━━━━━ RECORDS SHOWN

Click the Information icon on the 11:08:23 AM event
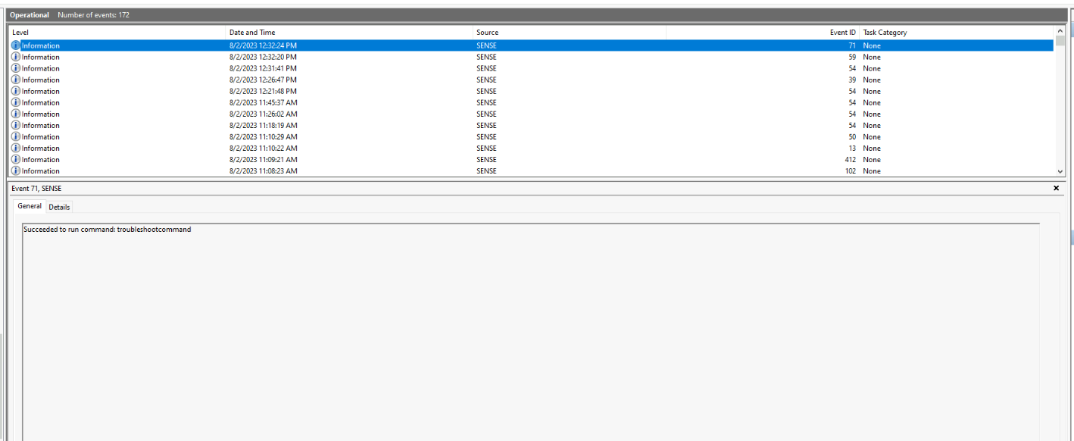This screenshot has height=441, width=1074. coord(15,170)
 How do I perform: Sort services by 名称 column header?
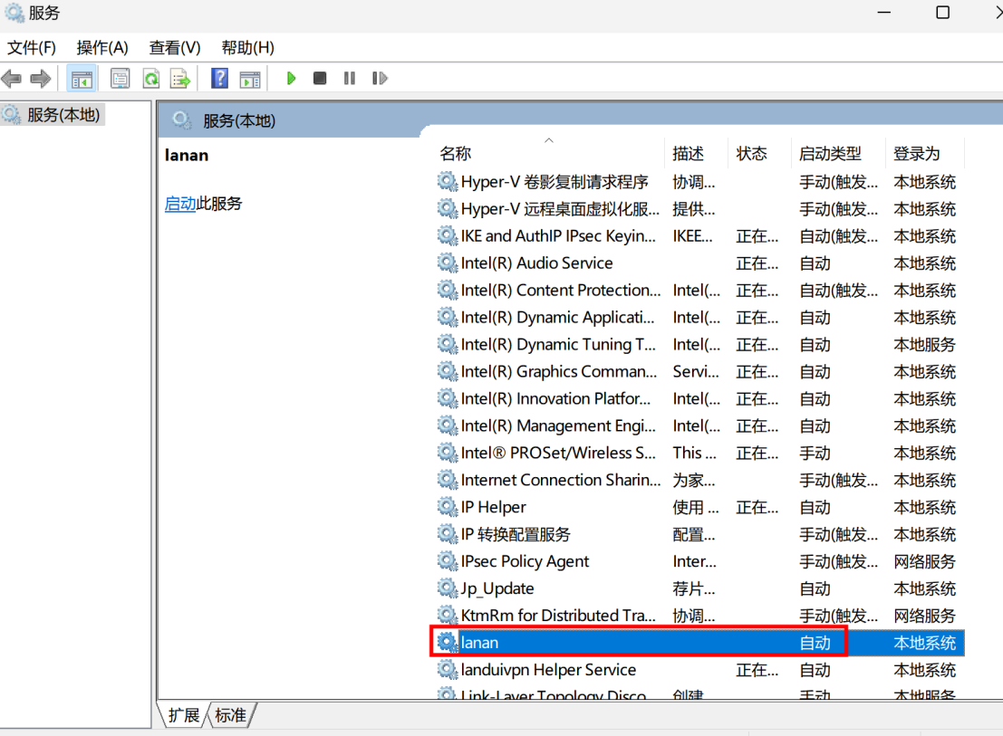[x=456, y=154]
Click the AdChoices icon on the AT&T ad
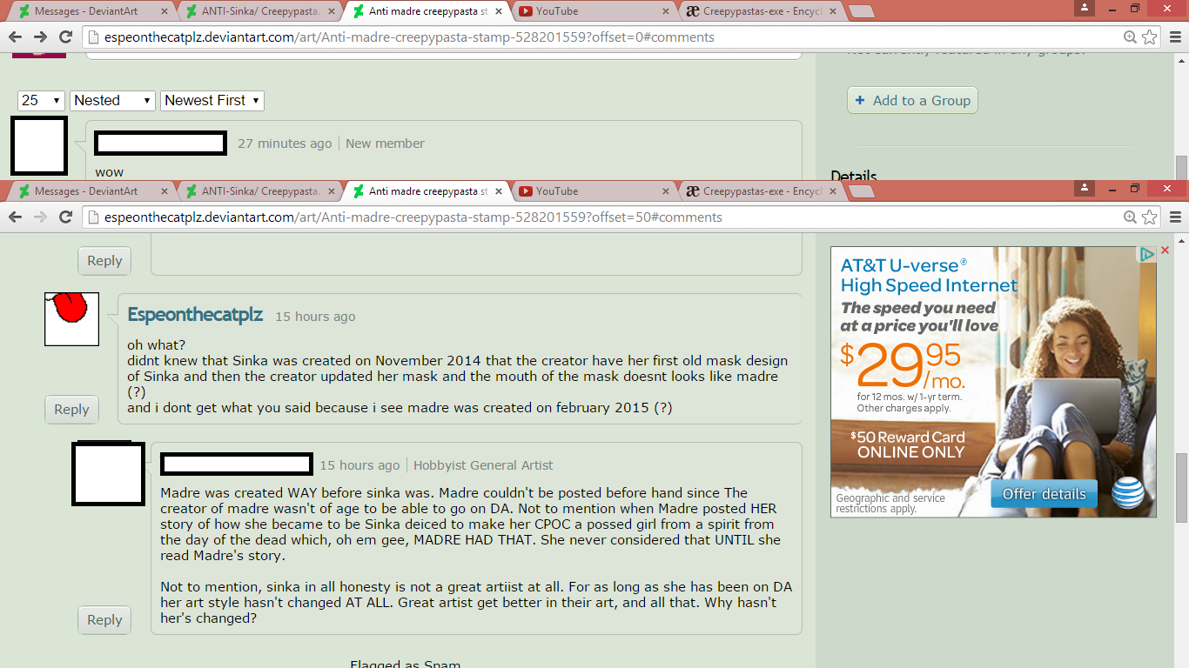 1148,254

━━━━━━━━━━

→ **TRY IT**: Restate each record from above word for word, excluding any picture it holds.

→ **OUTPUT OF THE TASK**:
Click the Information icon on the 11:08:23 AM event
This screenshot has height=441, width=1074. coord(15,170)
 How do I perform: Sort services by 名称 column header?
[x=456, y=154]
Click the AdChoices icon on the AT&T ad
 1148,254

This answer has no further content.